____ Exercise material

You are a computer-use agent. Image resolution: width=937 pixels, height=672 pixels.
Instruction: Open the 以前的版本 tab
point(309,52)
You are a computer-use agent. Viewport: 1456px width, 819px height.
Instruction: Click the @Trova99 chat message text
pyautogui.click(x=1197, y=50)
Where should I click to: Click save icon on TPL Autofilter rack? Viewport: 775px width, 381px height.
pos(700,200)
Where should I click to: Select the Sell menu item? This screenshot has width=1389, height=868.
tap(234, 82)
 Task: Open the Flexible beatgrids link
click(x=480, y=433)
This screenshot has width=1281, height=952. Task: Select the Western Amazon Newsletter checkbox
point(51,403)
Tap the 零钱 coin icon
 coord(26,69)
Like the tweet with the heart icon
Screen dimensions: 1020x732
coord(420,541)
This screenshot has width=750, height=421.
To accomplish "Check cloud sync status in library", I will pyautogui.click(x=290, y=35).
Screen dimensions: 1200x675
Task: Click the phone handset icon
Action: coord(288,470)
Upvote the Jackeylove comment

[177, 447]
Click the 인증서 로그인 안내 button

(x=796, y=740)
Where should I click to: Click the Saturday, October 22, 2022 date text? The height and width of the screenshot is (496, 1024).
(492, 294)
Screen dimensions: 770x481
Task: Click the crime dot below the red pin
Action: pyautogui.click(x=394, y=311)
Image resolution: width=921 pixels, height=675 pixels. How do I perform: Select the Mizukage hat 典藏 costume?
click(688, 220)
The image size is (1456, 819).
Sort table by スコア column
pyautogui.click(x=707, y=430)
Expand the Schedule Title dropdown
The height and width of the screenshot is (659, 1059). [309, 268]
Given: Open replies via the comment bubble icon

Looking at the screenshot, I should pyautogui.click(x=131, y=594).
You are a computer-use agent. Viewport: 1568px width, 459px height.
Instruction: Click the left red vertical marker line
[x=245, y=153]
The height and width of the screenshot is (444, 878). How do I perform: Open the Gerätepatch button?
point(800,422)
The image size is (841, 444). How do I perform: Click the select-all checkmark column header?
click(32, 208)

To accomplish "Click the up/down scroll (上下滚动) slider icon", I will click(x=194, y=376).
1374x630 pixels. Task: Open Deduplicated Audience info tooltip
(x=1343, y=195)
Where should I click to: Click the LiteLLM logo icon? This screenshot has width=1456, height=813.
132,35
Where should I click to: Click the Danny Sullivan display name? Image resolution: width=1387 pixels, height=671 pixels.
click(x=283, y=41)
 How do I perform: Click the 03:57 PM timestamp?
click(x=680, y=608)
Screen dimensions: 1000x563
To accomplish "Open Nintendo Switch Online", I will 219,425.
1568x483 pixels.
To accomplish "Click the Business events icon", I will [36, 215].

________

## What you should do
Rewrite the listing from the line with "You are a computer-use agent. Viewport: 1456px" to the line with "pos(700,200)", keeping the requests unchanged, and shift every coordinate in the answers by -33.

## Complete output
You are a computer-use agent. Viewport: 1456px width, 819px height.
Instruction: Click the @Trova99 chat message text
pyautogui.click(x=1164, y=17)
Where should I click to: Click save icon on TPL Autofilter rack? Viewport: 775px width, 381px height.
pos(667,167)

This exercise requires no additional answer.